Currently poking the bank with a sharp stick trying to get them to pay everyone, since the plumber cost a whisker under $14k so obviously he wants to get paid NOW considering he turned up on August 1st. Not that he's sent a proper receipt yet so I can claim all the cashbacks from the solar HWS.

I have some photos on flickr, its been raining on and off for most of the two weeks so its a serious quagmire outside from all the subsoil clay that got turned up with the trenching for the plumbing, so trying to keep that stuff out of the house has been ... interesting.

http://www.flickr.com/photos/12099014@N03/sets/72157627181544861/

We're almost fully moved in (give or take half a dozen boxes of 'why do we even have this stuff and where do I put it' and some people are meant to move into our old house pretty soon, but one of them has a major renovating injury so I guess they'll just hobble on over when they get around to it :)

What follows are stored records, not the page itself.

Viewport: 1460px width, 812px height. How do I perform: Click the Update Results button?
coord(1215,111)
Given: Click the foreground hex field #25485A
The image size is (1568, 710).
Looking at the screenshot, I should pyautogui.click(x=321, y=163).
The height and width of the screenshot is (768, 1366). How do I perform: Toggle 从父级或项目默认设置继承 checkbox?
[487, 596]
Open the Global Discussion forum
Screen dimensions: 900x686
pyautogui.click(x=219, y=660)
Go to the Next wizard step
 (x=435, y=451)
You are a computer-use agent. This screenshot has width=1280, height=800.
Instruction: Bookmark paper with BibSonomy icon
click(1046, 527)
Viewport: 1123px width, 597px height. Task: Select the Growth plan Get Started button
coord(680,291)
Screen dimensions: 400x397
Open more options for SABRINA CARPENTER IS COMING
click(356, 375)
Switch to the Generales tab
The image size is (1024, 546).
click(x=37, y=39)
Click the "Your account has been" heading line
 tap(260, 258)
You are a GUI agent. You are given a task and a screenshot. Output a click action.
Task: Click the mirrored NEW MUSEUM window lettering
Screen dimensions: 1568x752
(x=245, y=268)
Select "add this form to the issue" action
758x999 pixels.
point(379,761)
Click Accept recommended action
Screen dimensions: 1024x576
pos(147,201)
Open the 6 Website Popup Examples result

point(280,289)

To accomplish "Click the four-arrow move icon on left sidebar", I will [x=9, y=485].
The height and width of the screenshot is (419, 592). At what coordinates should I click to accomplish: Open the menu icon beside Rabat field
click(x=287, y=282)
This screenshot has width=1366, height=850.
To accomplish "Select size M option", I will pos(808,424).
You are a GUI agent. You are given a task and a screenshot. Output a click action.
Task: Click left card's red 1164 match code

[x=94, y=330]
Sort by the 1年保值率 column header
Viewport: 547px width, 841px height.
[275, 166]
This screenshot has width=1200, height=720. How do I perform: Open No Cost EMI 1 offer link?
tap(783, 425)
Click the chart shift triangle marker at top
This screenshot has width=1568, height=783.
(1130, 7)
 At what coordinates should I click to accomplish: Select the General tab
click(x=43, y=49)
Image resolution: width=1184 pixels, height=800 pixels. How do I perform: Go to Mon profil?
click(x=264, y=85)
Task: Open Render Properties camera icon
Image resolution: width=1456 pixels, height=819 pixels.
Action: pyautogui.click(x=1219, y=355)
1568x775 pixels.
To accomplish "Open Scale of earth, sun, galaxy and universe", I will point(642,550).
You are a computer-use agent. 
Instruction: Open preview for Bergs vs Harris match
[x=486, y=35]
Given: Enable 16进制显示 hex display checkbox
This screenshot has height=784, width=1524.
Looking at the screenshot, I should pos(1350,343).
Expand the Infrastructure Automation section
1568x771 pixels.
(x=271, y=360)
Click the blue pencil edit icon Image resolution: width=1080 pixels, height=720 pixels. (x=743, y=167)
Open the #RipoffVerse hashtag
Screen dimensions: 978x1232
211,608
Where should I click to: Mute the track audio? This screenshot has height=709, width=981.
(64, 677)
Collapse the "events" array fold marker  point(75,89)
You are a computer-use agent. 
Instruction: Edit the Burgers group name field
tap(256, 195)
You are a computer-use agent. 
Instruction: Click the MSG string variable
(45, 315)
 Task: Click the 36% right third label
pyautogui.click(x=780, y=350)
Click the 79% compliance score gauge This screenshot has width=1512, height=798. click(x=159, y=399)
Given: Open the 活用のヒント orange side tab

Looking forward to sitting down INSIDE, out of the mud, and watching the rain from somewhere warm and dry. *sigh*

Never doing this again. The house is really really nice, we're loving the extra space and being able to actually sleep now the baby has his own room (first solid night's sleep in almost 14 months last night) and the house is big enough for all of us but not so huge we'd rattle in it without kids so I can see us being here a REALLY long time.

Well done RE.

Been wondering what you've been up to.

Nice to hear you have a home for your children that you feel satisfied with, and can be happy in.

While you've been busy, we've been keeping the flag flying for the simple and sustainable life. :thumbup:

All the best for the future, as a home is never complete.